→ What the task asks
Find the word "agent" in the listing; pull out each line holding it.

→ Supplied records
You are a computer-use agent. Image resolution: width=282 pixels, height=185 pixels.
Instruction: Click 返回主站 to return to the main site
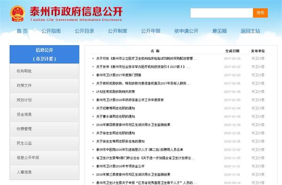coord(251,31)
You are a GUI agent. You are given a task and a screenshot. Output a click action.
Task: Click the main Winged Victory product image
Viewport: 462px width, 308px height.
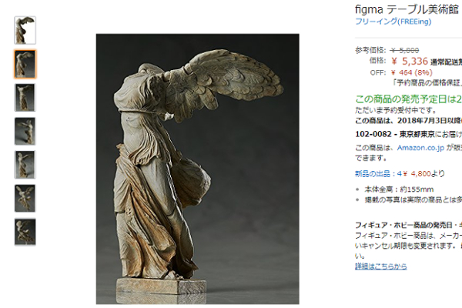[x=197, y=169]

==

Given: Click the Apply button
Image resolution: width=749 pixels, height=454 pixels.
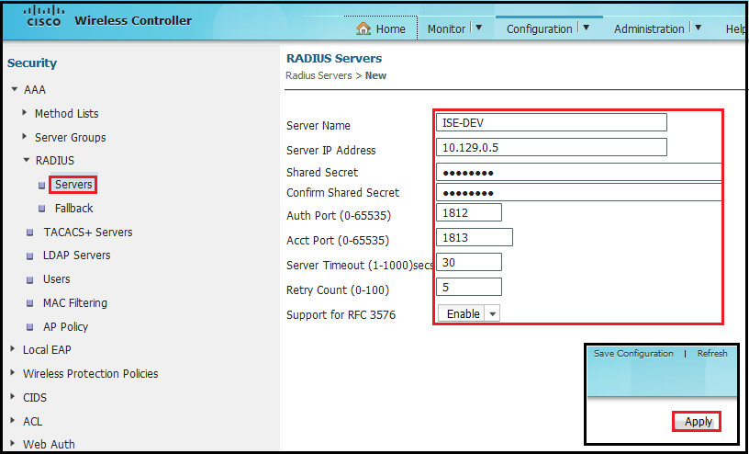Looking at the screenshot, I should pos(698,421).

→ Written response
You are a computer-use agent. Image resolution: width=282 pixels, height=185 pixels.
You are a GUI agent. You are given a task and a screenshot. Output a click action.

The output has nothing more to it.